How do you make a definitive diagnosis of Ehlers-Danlos Syndrome (EDS)?

Definitive Diagnosis of Ehlers-Danlos Syndrome (EDS)

The definitive diagnosis of Ehlers-Danlos Syndrome requires a combination of clinical evaluation, family history assessment, and in specific subtypes, genetic testing to confirm the diagnosis and exclude alternative conditions. 1

Diagnostic Approach by EDS Subtype

Hypermobile EDS (hEDS)

Diagnosis is primarily clinical and requires meeting all three criteria:

1. Generalized Joint Hypermobility:

   • Beighton score ≥5/9 points 1
   • Joint hypermobility assessment includes:
     • Passive dorsiflexion of fifth fingers >90° (1 point each side)
     • Passive thumb apposition to forearm flexor surface (1 point each side)
     • Elbow hyperextension >10° (1 point each side)
     • Knee hyperextension >10° (1 point each side)
     • Placing palms flat on floor with knees extended (1 point)

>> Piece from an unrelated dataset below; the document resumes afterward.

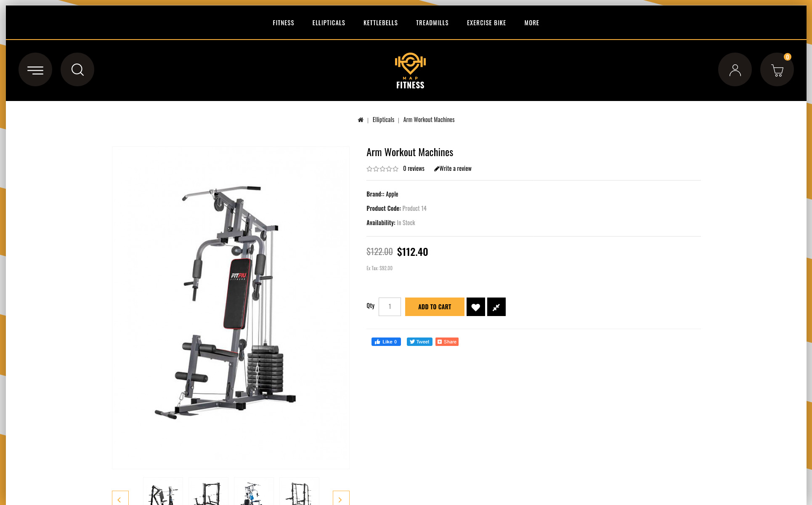Open the search magnifier icon
The width and height of the screenshot is (812, 505).
point(77,69)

2. Skin and Soft Tissue Features:

   • Soft or velvety skin with normal or slightly increased extensibility
   • Absence of significant skin or soft tissue fragility (which would suggest other EDS subtypes) 1

3. Exclusion of Alternative Diagnoses:

   • Genetic testing is critical for ruling out other conditions that mimic hEDS 2
   • Up to 26.4% of patients clinically diagnosed with hEDS may have alternative genetic diagnoses requiring different management approaches 2

Other EDS Subtypes

For the remaining 12 subtypes (classical, classical-like, cardiac-valvular, vascular, arthrochalasia, dermosparaxis, kyphoscoliotic, brittle cornea, spondylodysplastic, musculocontractural, myopathic, and periodontal):

• Genetic Testing: Specific gene mutations have been identified for most subtypes 3
  • FBN1 gene sequencing (to rule out Marfan syndrome) 4
  • TGFBR1, TGFBR2, SMAD3, TGFB2, TGFB3 gene sequencing (to rule out Loeys-Dietz syndrome) 4
  • For hypermobile EDS, a small subset may have TNXB gene insertions or deletions 1

Comprehensive Diagnostic Evaluation

1. Clinical Assessment:

   • Evaluate joint hypermobility using the Beighton scale
   • Assess skin hyperextensibility and fragility
   • Document tissue fragility manifestations (easy bruising, abnormal scarring) 5
   • Check for minor diagnostic criteria:
     • Recurrent joint dislocations/subluxations
     • Chronic joint/limb pain
     • Easy bruising
     • Functional bowel disorders
     • Neurally mediated hypotension/POTS
     • High, narrow palate
     • Dental crowding 1

2. Family History:

   • Document autosomal dominant pattern if present 1

3. Cardiovascular Assessment:

   • Echocardiogram to evaluate for aortic root dilatation (occurs in 25-33% of classic and hypermobile EDS) 1
   • Assess for valve prolapse (found in 43% of patients) 6

4. Ophthalmologic Examination:

   • Dilated eye exam to exclude Marfan syndrome 1, 4

5. Bone Density Assessment:

   • DXA scan if height loss >1 inch
   • Studies show osteoporosis is common in EDS patients 6

Common Diagnostic Pitfalls

1. Failure to exclude alternative diagnoses:

   • Genetic testing is underutilized but critical for proper diagnosis 2
   • Differential diagnoses include:
     • Marfan syndrome
     • Loeys-Dietz syndrome
     • Cutis laxa syndromes
     • Osteogenesis imperfecta
     • Hypermobility spectrum disorders
     • Fibromyalgia 3

2. Over-reliance on joint hypermobility alone:

   • Hypermobility may represent a shared phenotype across multiple disorders 2
   • Must consider inflammatory diseases, monogenic syndromes, and chromosomal abnormalities 2

3. Incomplete cardiovascular assessment:

   • Failure to monitor aortic dimensions can miss potentially life-threatening complications 1, 6

4. Limited follow-up planning:

   • Lack of regular echocardiogram monitoring (every 2-3 years until adult height, then as clinically indicated) 1
   • Inadequate bone density monitoring 6

By following this systematic diagnostic approach, clinicians can accurately diagnose EDS, differentiate between subtypes, exclude alternative diagnoses, and develop appropriate management strategies to reduce morbidity and mortality associated with this complex connective tissue disorder.